▶ [STATED PROBLEM]:
Copy out the records, word for word, from their first line through the line containing "point(290,43)", inclusive.
* START GIVEN RECORDS *
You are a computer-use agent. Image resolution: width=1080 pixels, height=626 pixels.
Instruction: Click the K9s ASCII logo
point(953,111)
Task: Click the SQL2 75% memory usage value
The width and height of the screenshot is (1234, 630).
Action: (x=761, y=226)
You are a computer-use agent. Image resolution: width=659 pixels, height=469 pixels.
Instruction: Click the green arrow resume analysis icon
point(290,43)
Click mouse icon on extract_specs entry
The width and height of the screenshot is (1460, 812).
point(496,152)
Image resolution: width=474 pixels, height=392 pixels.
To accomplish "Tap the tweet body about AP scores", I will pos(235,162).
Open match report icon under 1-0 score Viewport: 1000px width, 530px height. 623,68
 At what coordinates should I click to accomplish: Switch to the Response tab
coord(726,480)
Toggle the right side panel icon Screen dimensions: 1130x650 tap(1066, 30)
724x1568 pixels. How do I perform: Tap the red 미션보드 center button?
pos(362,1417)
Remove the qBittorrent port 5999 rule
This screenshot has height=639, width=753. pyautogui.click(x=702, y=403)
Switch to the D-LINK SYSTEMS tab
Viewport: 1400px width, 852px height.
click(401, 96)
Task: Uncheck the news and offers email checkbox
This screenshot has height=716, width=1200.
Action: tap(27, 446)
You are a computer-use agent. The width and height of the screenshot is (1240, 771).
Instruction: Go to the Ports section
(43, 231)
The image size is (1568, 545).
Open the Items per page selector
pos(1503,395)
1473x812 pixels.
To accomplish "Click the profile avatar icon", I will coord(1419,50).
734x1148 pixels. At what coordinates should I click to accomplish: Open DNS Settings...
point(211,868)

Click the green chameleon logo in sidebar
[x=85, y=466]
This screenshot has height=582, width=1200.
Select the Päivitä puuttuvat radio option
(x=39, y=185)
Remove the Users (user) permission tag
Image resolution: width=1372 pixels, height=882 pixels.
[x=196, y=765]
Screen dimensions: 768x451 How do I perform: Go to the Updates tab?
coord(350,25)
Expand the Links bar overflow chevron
* END GIVEN RECORDS *
▶ [FULL OUTPUT]:
You are a computer-use agent. Image resolution: width=1080 pixels, height=626 pixels.
Instruction: Click the K9s ASCII logo
point(953,111)
Task: Click the SQL2 75% memory usage value
The width and height of the screenshot is (1234, 630).
Action: (x=761, y=226)
You are a computer-use agent. Image resolution: width=659 pixels, height=469 pixels.
Instruction: Click the green arrow resume analysis icon
point(290,43)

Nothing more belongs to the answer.